He laughed at her. "Last night you told me I was a boy. You can't have it both ways."
"Neither can you! I bleed; you squirt. That's what adults say marks the line."
"But they don't see those things; therefore they don't think about them; therefore they don't act on them. Besides, I
say it's responsibility makes the difference, which is the same as accepting risk."
Carmil started to reply, then clearly thought better of it. "If you die, I'm not going to cry!"
"Wouldn't want you to," Egin sniffed, and strode off through the grass toward the gorge.
They took pains to avoid the trek road, which terminated in another tower, poised right on North Gorge's rim, where
the river road came in from the south. It was deserted, which was both odd and frightening. But there were always
more ways down than one, and it took barely another finger's scouting to locate a trail that snaked along the cliff to the
floor of the gorge, a shot below.
Trouble was, it didn't give much of a view of Tir-Mil, North Gorge's only true city. It did, however, reveal the burning.
What looked like boatsships, even - had been set alight and left to float down the river that divided the fourshot-wide
gash in the land. Maybe there was a better view lower down. As best Egin could tell, the trail ran among boulders,
scraggly trees, and what might be a ruin, tending always west. This had the sense of a place that had once been
important but fallen out of use.
"Egin, no!" Carmil warned as he made to descend.
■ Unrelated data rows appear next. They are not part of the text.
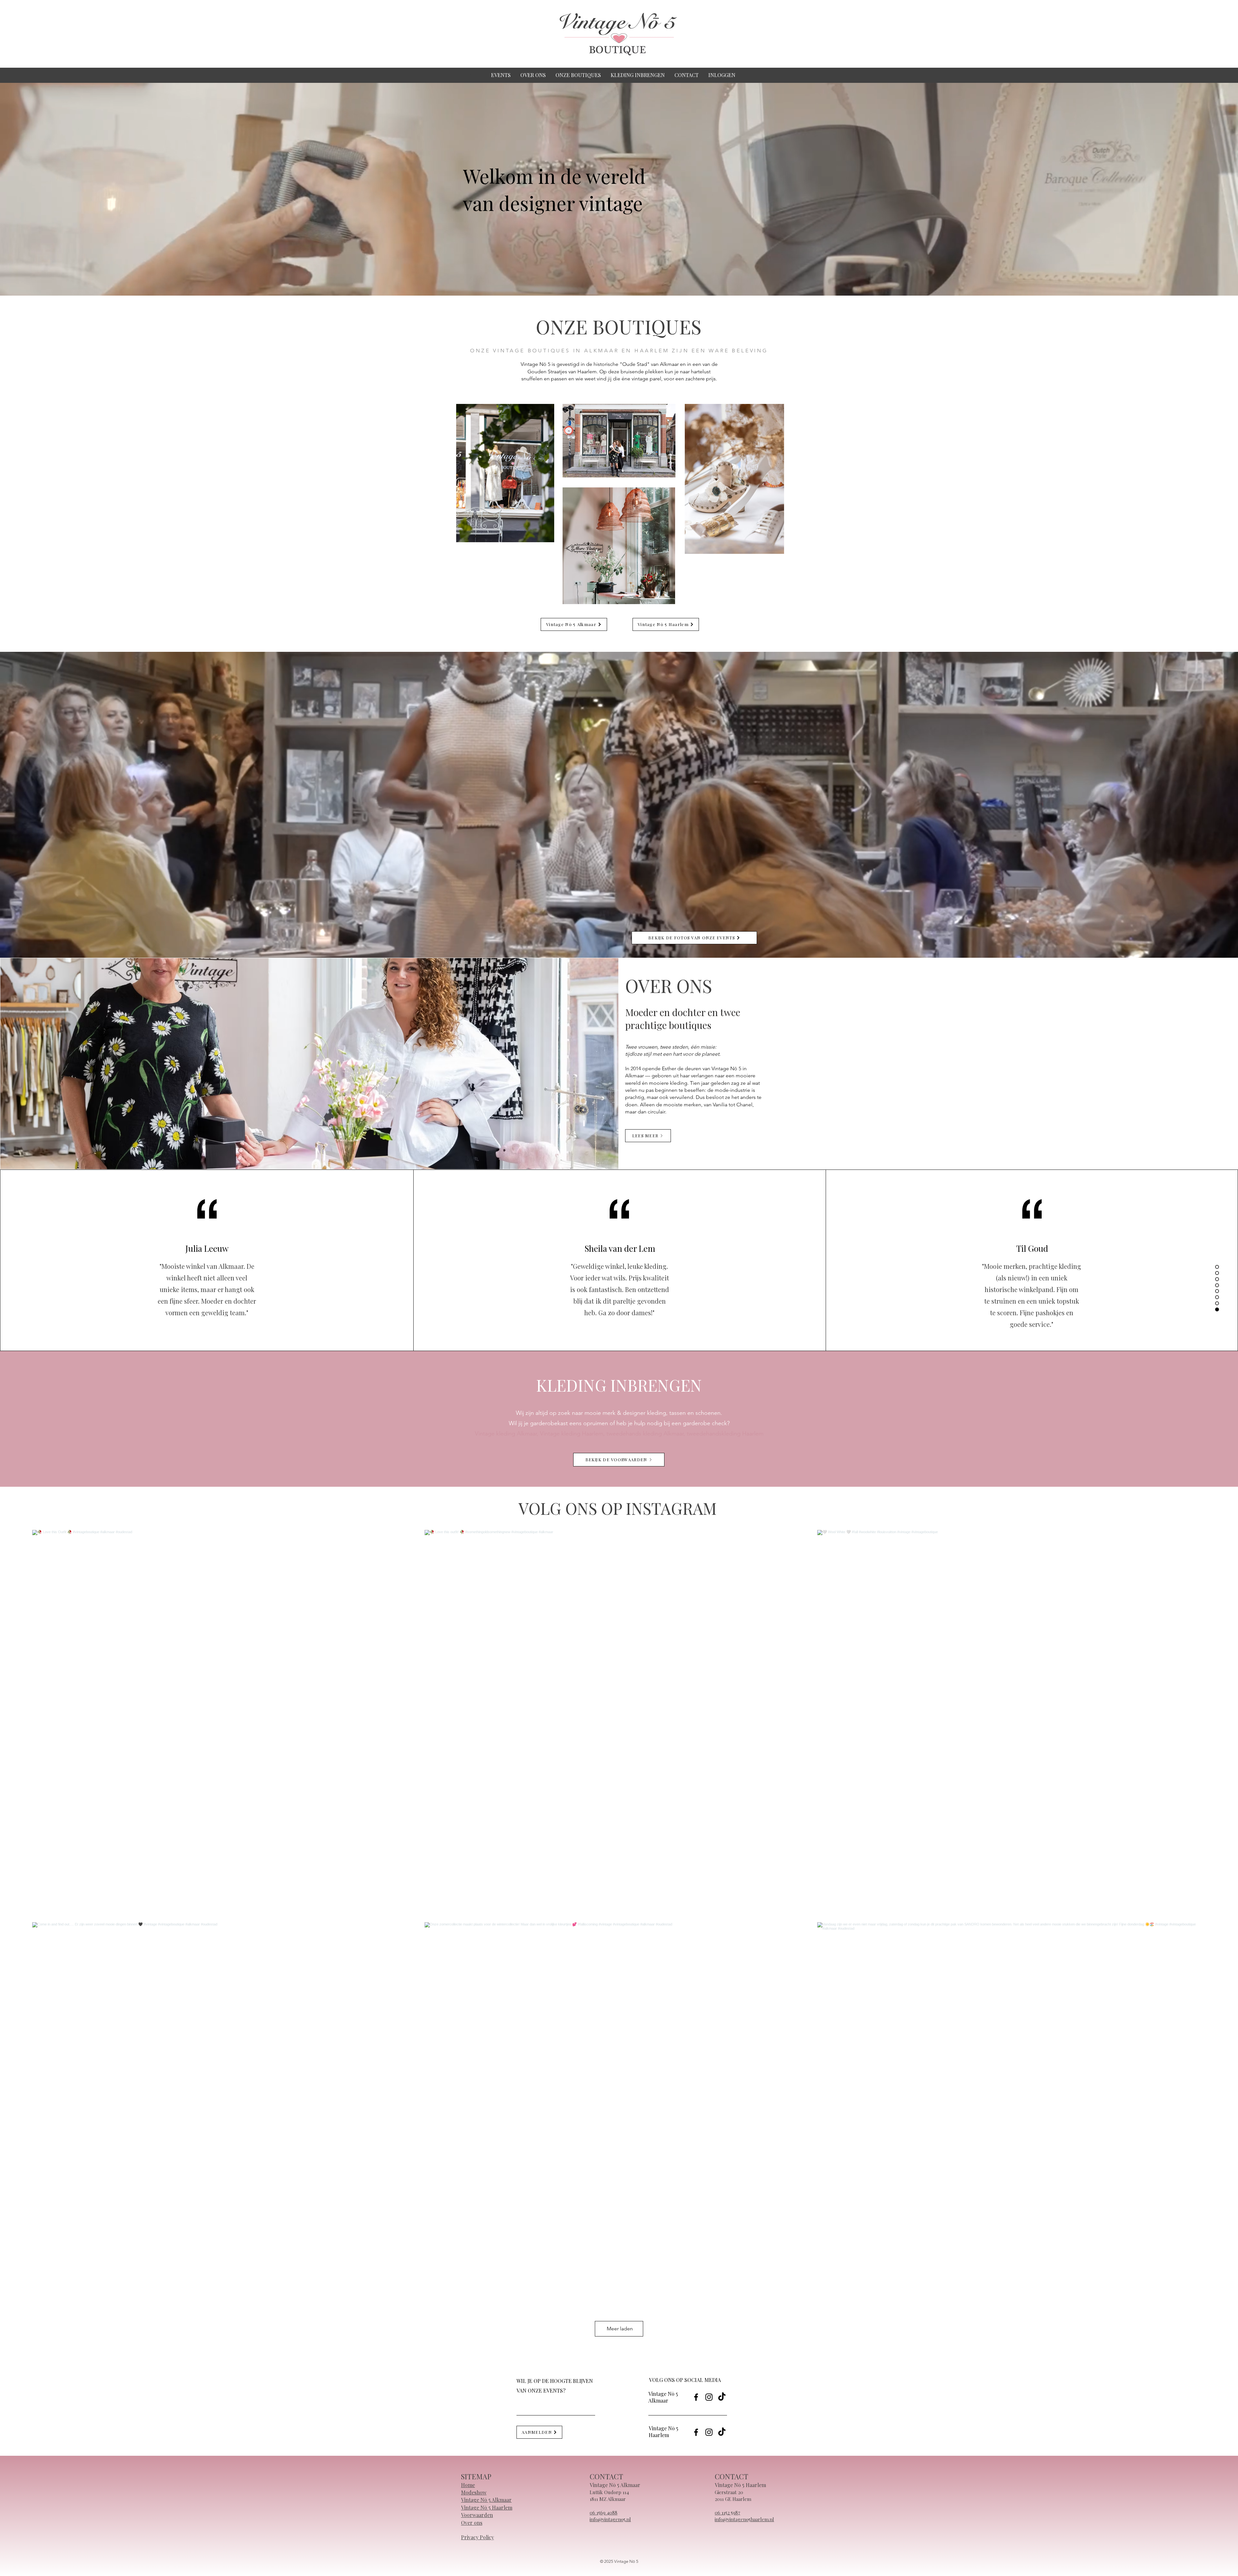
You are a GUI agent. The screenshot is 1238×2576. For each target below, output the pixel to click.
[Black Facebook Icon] (696, 2397)
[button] (578, 75)
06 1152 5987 (727, 2512)
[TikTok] (722, 2397)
At least the pavement was still solid: plain flat stones set without
mortar, but decent work all the same.
And sure enough, a wall jagged across the trail, with evidence of crenellations along its top, while a whole shattered
tower clung to the cliff on the right. More interesting was the empty archway that spanned the trail-though even Egin
hesitated upon entering. It was really dark in there.
"Egin!" Carmil snapped.
"Just through here and I'll stop," Egin retorted. And though he had actually been considering a retreat, there was no
way he'd not dare the barrier now.
Steeling himself, he took a deep breath. And had not gone two steps into the blackness - not far enough for his eyes
to adjust - when he tripped over something soft. He screamed. The cry cracked halfway through, in a most-unmanly
fashion, yet he screamed again when his hand brushed another hand - and not Carmil's.
"Cold!" he yelped, even as he scrambled backward toward the arch.
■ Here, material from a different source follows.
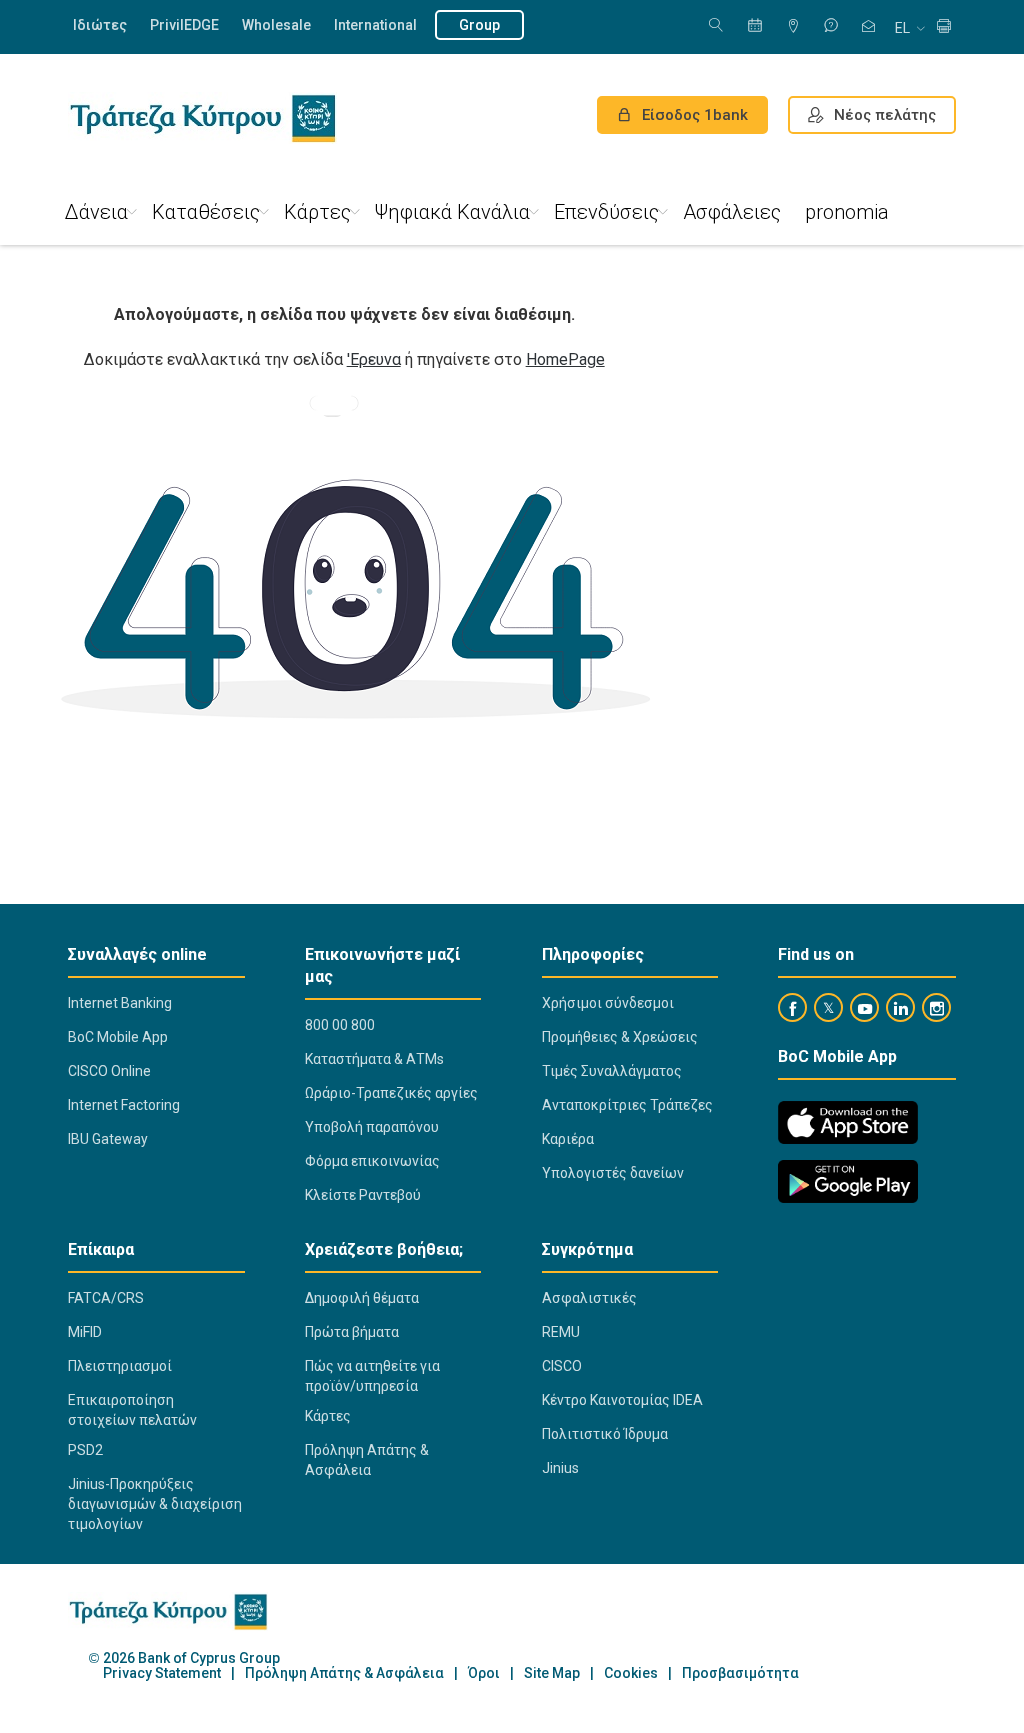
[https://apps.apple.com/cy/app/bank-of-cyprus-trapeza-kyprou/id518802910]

Abruptly, he was up and running, grabbing Carmil on the way, and not stopping until they'd regained the rim.
"See anything?" his sister challenged when he paused there, winded from that long, mad scramble. She was barely
panting.
"Dark!" Egin gasped. "And a... dead man."
Carmil's eyes narrowed, exactly like their mother's. "Dead of what? And how long?"
"I don't know! He was still soft. And he didn't smell."
Carmil glared at him, and most especially at his nice wool cloak. "Leave that here," she commanded. "We'll have to ask
Mother what to do about it."
"I'll freeze!" Egin protested, hugging himself. But he unclasped the garment and let it fall.
"The price of disobedience," Carmil snorted. "But I'll let you off easy. You can tell Mother - or I will."
"In the morning."
A reluctant nod.
Egin rehearsed that telling all the way back to the camp. And he was still rehearsing when he crept back into his
bedroll and snugged the blankets under his chin. A layer of padded fabric lay between him and the trampled sheep
grass around the caravan; even so, the broken stems tickled his ear. Pie scratched it, then the other, which had decided
to protest in sympathy. And sneezed - likely from the grass pollen that was already scenting the wind.
He awoke to find his head in agony and his ears filled with an insidious tickle. In fact, he itched pretty much
everywhere - his scalp, his armpits, his groin, even inside his nose.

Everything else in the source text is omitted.